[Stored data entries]
◆ ◆ ◆
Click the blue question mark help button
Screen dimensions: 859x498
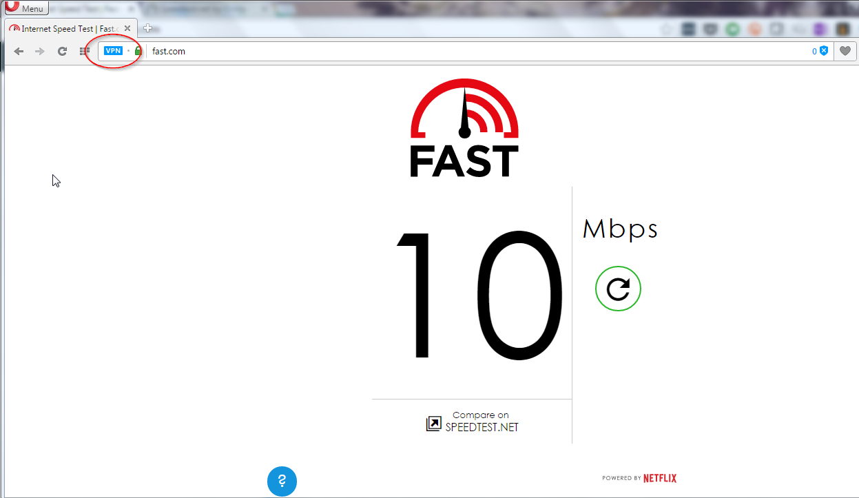coord(282,481)
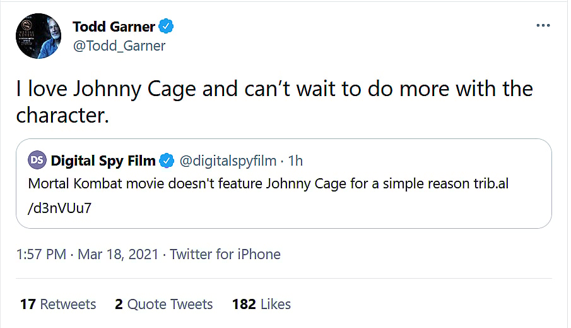View the 2 Quote Tweets
The image size is (571, 328).
coord(164,304)
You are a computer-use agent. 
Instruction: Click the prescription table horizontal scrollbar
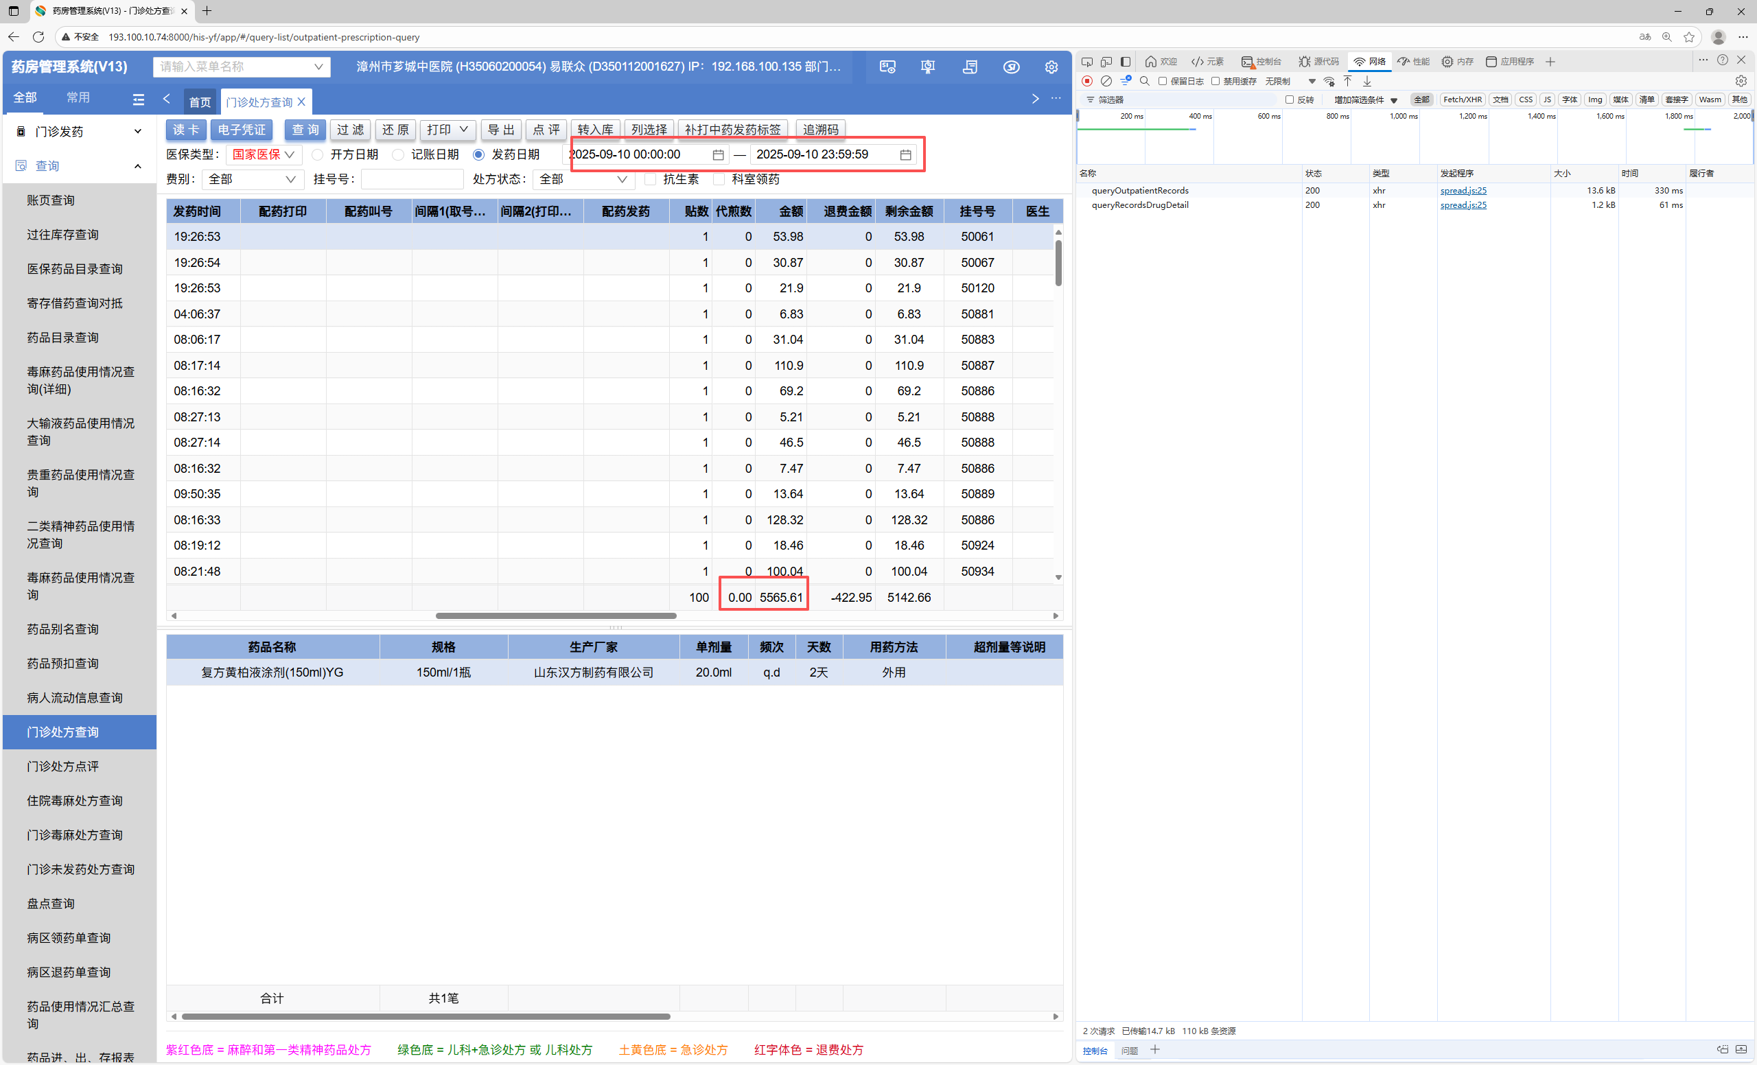click(555, 616)
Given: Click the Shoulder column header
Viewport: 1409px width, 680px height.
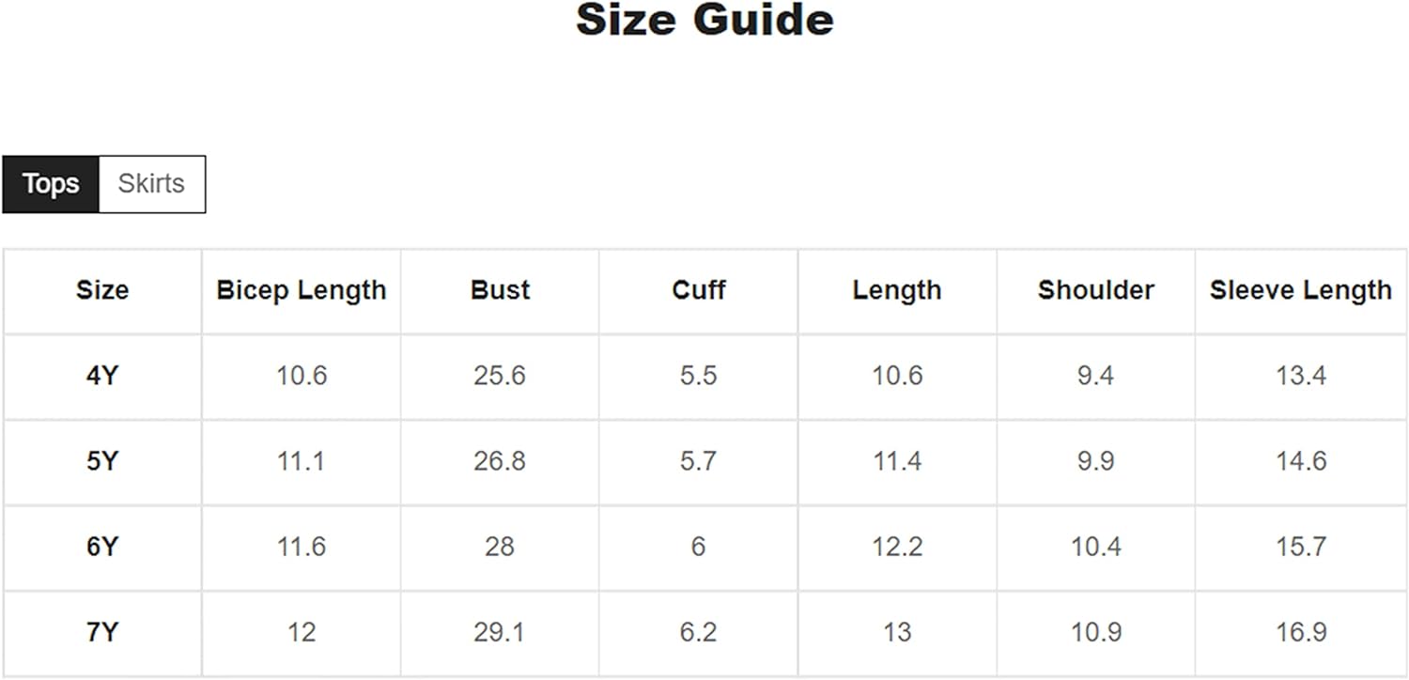Looking at the screenshot, I should pyautogui.click(x=1096, y=290).
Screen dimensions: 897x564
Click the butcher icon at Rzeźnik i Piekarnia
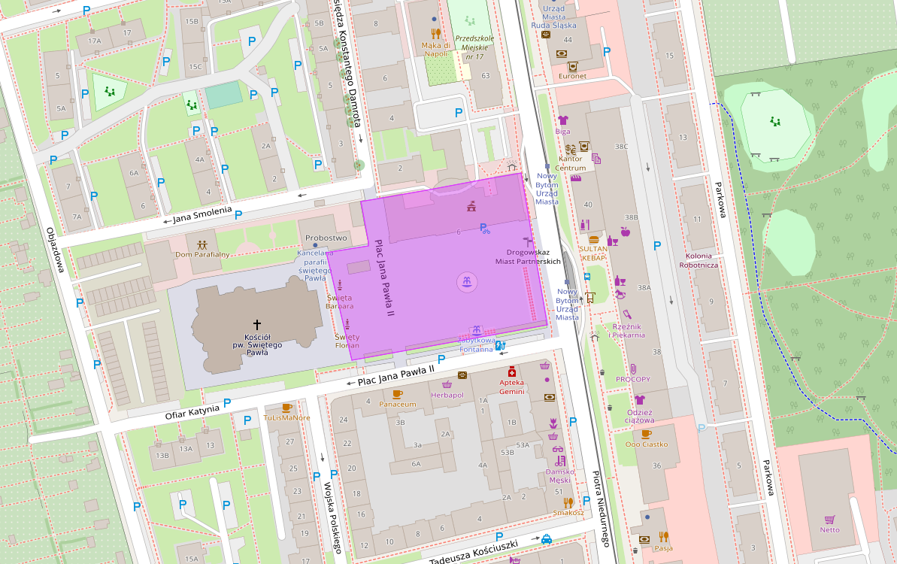pos(627,314)
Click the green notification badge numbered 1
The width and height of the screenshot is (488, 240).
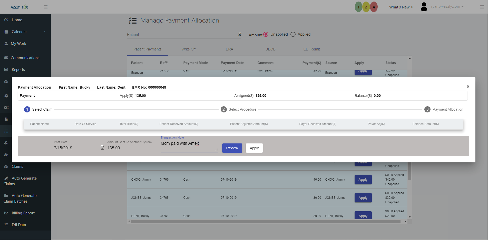coord(358,7)
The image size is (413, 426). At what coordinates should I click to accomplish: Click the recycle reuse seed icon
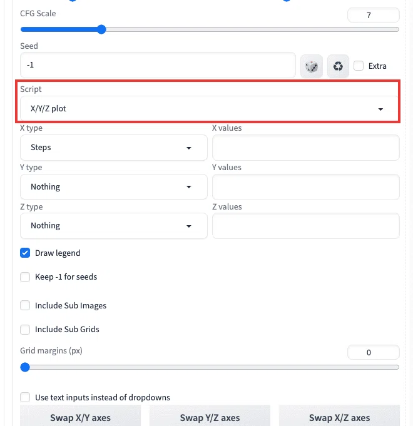pyautogui.click(x=338, y=66)
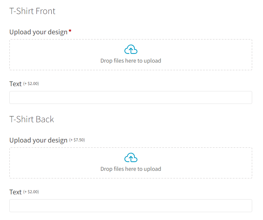Viewport: 263px width, 220px height.
Task: Click the T-Shirt Back section heading
Action: pyautogui.click(x=32, y=119)

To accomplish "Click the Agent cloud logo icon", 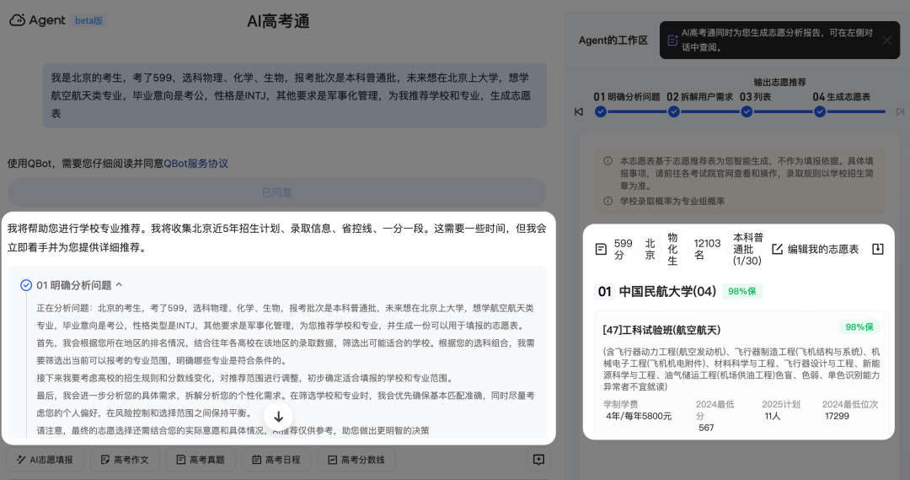I will pyautogui.click(x=18, y=20).
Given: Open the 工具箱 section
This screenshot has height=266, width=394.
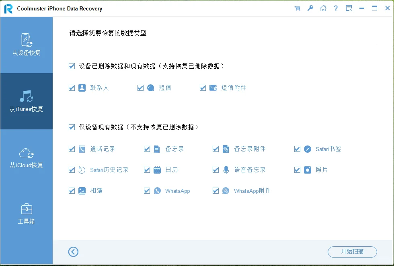Looking at the screenshot, I should pyautogui.click(x=26, y=213).
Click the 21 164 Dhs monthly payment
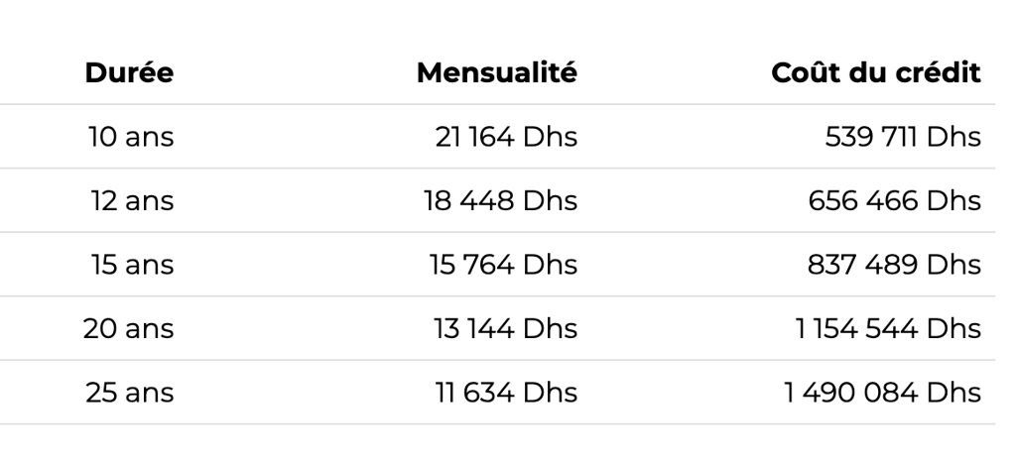This screenshot has height=466, width=1016. coord(506,137)
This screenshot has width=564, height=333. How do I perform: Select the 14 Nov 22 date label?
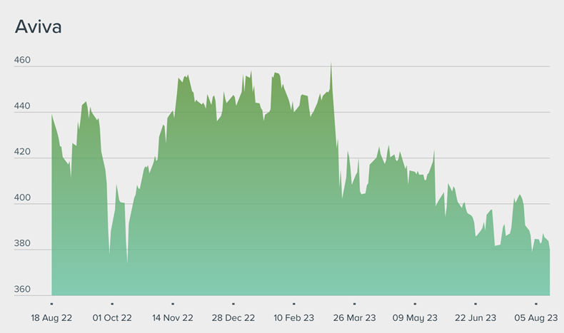tap(173, 318)
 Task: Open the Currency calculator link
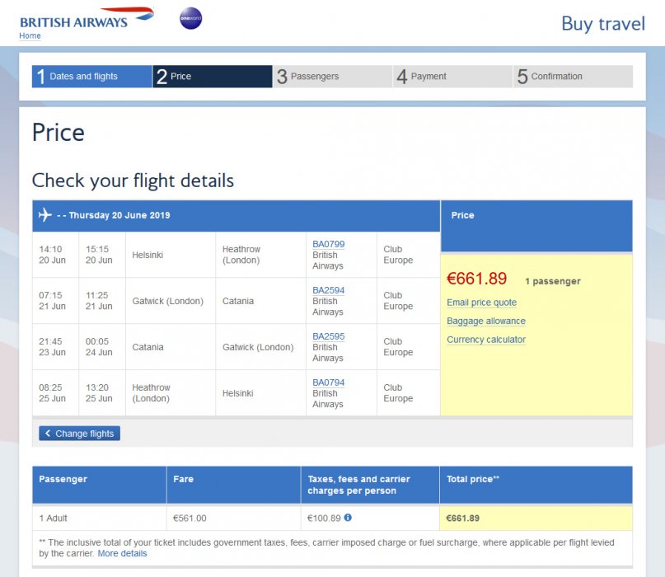[x=486, y=340]
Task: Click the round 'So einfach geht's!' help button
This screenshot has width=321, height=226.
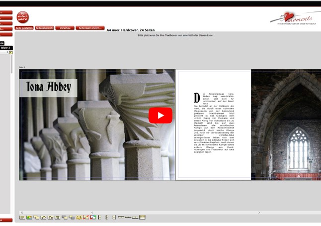Action: 22,17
◆ ◆ ◆
=== Directions for this task ===
Starting at the line containing "Task: Open the Currency calculator link" and ending at the last line of the listing, write those lines out again with the requests included. Scale every coordinate in the answers by 1.3, round to whole numbers with halves going up, and leave the pictures out.

=== Written solution ===
 Task: Open the Currency calculator link
[x=632, y=442]
Task: Click the round 'So einfach geht's!' help button
This screenshot has width=321, height=226.
Action: 29,22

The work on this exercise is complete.